> ACTION ITEM: Check every line in the listing below for "Select". Copy the ones where it occurs.

> DATASET RECORDS:
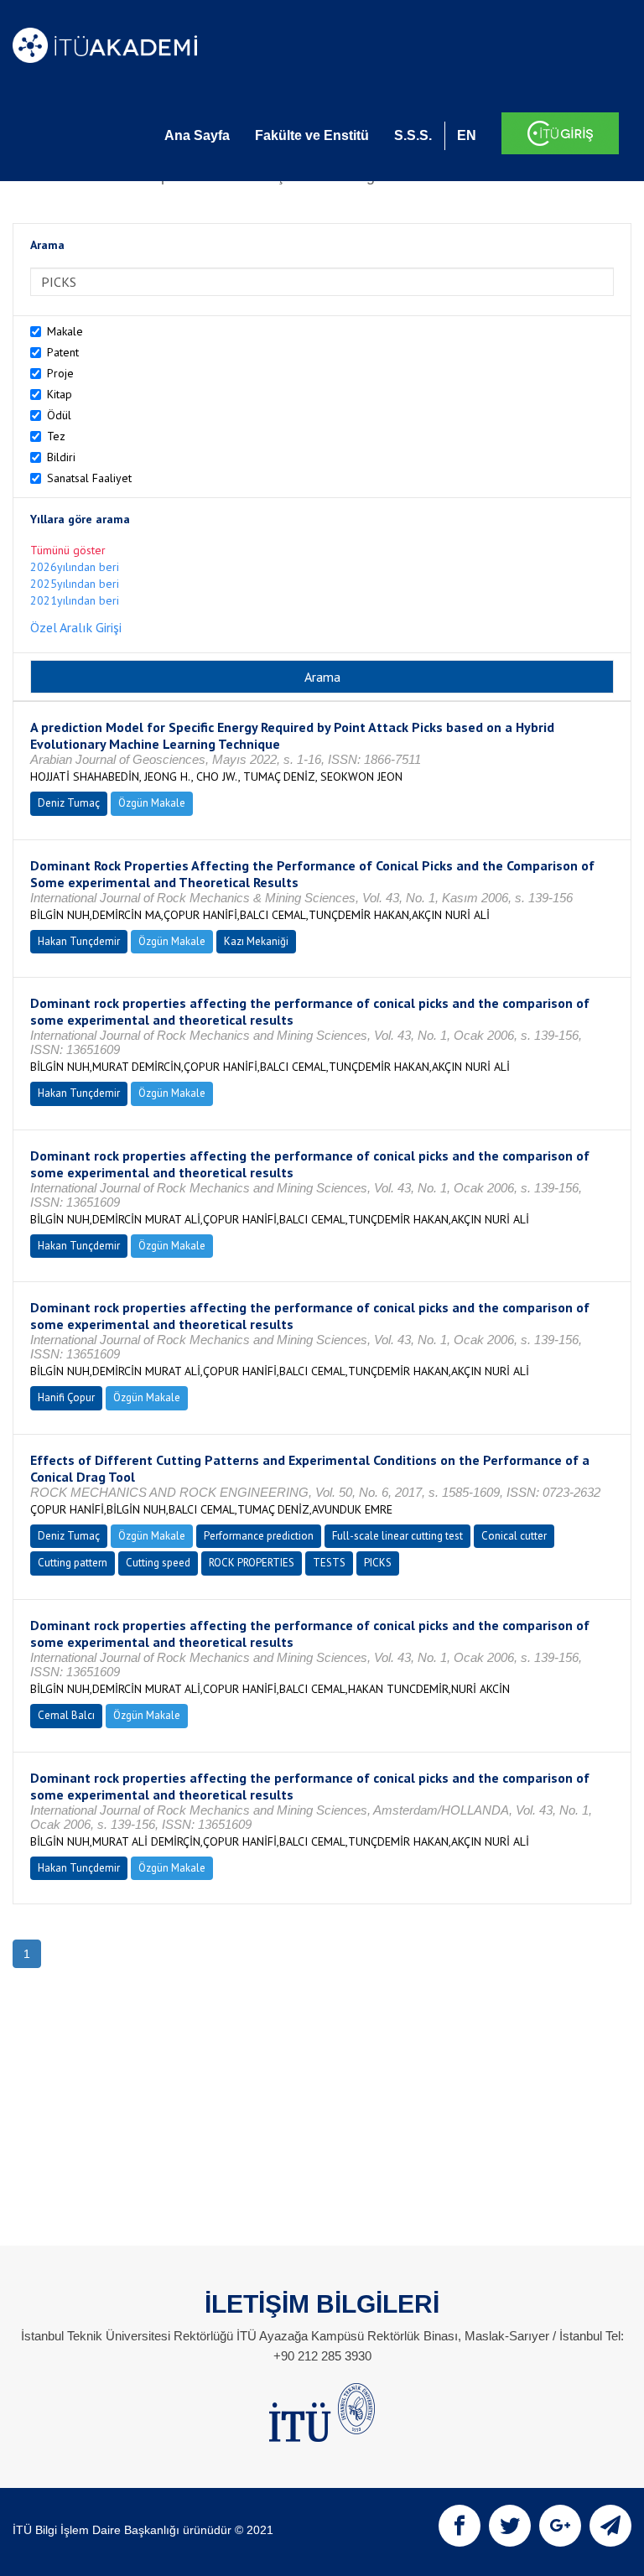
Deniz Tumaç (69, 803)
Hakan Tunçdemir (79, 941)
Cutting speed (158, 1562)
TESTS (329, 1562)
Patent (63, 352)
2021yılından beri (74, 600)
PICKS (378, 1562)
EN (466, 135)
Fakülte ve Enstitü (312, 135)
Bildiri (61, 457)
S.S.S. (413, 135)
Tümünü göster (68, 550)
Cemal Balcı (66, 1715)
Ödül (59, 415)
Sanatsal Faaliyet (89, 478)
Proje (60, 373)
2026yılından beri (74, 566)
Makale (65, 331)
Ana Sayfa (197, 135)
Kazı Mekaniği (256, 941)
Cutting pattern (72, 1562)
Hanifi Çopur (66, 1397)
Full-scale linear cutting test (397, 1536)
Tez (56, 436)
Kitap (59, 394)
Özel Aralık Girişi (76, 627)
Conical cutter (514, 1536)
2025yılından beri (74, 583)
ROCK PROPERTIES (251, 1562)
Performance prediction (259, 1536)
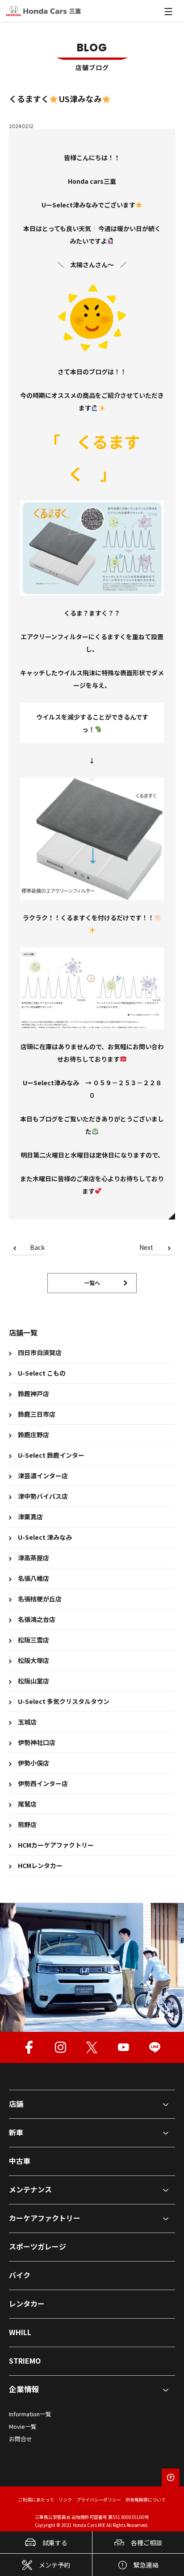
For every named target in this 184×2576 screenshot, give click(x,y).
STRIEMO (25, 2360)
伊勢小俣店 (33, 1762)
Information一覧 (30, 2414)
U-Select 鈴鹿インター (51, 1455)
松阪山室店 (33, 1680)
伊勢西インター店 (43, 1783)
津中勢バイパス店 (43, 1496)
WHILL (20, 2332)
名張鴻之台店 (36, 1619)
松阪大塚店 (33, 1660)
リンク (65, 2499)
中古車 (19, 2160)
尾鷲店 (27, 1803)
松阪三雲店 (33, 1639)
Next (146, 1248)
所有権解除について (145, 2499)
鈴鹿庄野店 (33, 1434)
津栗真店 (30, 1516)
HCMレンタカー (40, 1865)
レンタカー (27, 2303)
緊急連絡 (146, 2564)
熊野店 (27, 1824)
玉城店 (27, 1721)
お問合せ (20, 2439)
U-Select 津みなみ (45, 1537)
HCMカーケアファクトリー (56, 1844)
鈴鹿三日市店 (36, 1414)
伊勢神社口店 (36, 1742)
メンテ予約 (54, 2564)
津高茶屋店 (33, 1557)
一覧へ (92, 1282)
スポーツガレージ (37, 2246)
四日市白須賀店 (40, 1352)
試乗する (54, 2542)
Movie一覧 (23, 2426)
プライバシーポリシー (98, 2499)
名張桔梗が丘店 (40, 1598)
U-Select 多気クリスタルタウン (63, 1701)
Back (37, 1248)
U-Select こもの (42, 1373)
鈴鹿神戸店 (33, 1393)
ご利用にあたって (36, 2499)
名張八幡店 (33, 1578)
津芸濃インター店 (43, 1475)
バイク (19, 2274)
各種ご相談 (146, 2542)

==

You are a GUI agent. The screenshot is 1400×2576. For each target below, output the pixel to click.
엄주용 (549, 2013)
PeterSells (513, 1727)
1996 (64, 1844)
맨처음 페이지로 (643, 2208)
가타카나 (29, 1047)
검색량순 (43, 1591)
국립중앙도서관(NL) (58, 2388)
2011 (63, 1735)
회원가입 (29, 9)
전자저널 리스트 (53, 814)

* * *

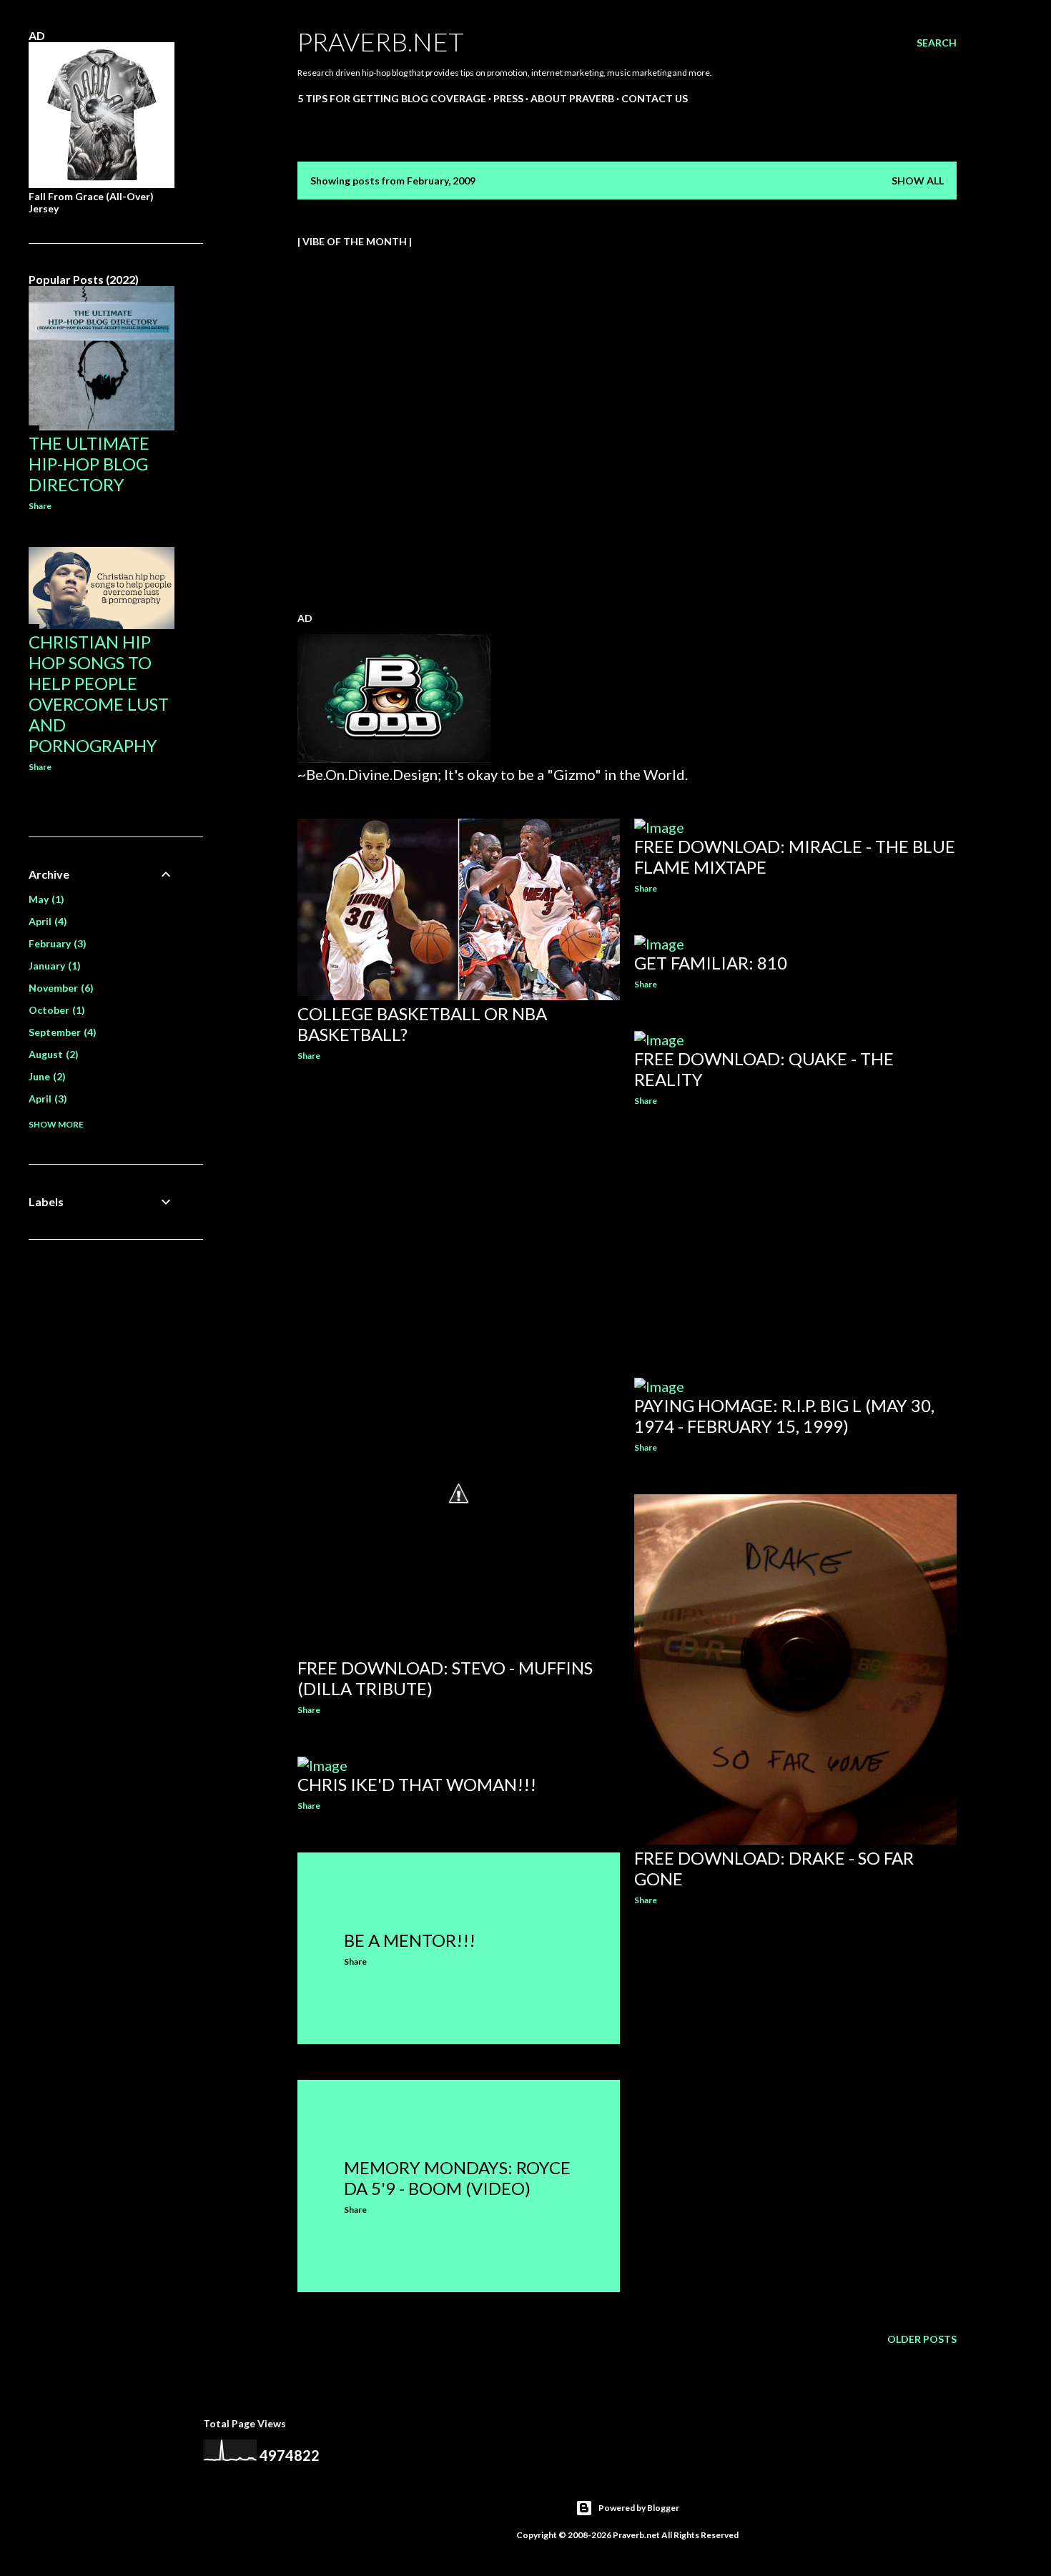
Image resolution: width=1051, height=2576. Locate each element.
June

> TASK SOLUTION:
U-Select 鈴鹿インター (51, 1455)
U-Select 津みなみ (45, 1537)
U-Select 多気クリスタルタウン (63, 1701)
U-Select こもの (42, 1373)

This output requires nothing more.